Set down the material in full. Keep every line exactly as it is.
------------------------
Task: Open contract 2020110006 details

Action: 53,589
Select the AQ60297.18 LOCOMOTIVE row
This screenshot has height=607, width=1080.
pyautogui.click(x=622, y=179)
------------------------
→ **Written solution**:
Task: Open contract 2020110006 details

Action: 53,589
Select the AQ60297.18 LOCOMOTIVE row
This screenshot has height=607, width=1080.
pyautogui.click(x=622, y=179)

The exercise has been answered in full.